→ **Raw data**:

◇ ◇ ◇ ◇ ◇

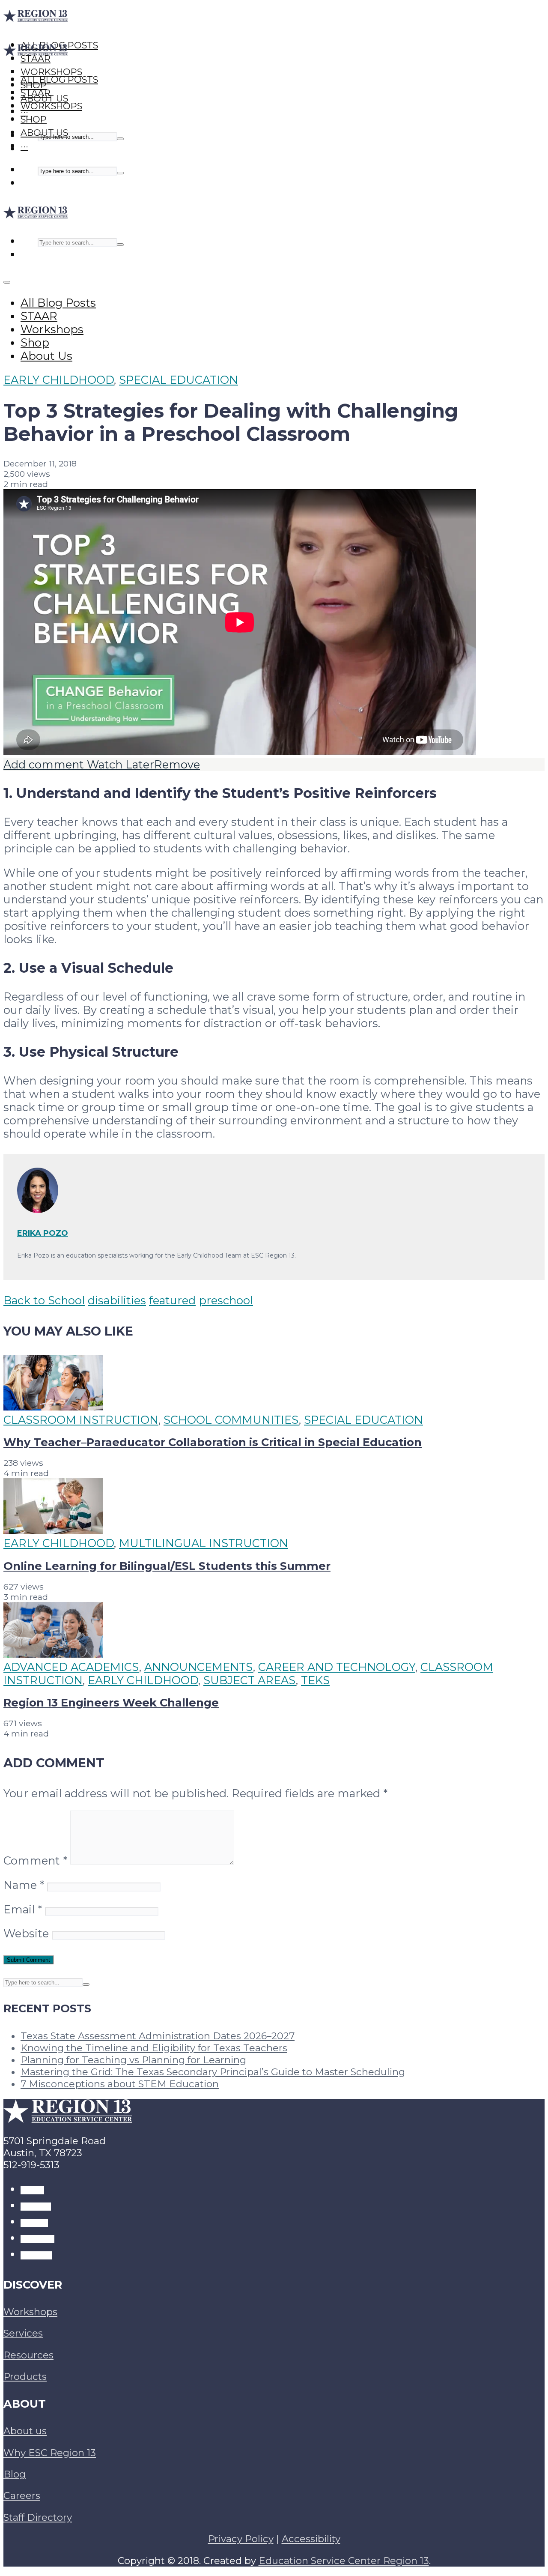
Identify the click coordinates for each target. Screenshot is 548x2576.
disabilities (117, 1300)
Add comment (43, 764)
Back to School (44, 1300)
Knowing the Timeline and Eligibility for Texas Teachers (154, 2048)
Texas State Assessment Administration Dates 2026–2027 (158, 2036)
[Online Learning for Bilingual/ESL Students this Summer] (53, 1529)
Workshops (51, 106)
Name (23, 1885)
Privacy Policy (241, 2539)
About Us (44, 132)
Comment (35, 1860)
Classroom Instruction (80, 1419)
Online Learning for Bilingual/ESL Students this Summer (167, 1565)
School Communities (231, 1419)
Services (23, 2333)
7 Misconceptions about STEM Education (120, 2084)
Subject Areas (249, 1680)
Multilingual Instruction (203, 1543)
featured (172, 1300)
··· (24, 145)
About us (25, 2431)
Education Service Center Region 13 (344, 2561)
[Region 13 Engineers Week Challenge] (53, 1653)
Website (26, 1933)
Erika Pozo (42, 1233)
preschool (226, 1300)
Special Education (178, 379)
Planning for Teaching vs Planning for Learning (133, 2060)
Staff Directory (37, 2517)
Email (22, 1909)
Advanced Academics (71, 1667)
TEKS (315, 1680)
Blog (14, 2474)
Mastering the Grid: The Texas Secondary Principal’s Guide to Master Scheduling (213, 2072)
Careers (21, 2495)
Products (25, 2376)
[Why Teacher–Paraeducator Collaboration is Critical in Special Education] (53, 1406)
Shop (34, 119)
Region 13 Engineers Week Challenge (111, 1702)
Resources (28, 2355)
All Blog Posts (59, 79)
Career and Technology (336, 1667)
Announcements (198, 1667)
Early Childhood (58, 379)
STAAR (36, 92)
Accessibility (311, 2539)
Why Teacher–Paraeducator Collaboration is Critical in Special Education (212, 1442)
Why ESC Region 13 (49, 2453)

◇ ◇ ◇ ◇ ◇

→ **Work instruction**:
Would you quote, exactly and only, the lines from the one containing "[Why Teacher–Paraeducator Collaboration" to the end of the entries?

→ **Written solution**:
[Why Teacher–Paraeducator Collaboration is Critical in Special Education] (53, 1406)
Shop (34, 119)
Region 13 Engineers Week Challenge (111, 1702)
Resources (28, 2355)
All Blog Posts (59, 79)
Career and Technology (336, 1667)
Announcements (198, 1667)
Early Childhood (58, 379)
STAAR (36, 92)
Accessibility (311, 2539)
Why Teacher–Paraeducator Collaboration is Critical in Special Education (212, 1442)
Why ESC Region 13 (49, 2453)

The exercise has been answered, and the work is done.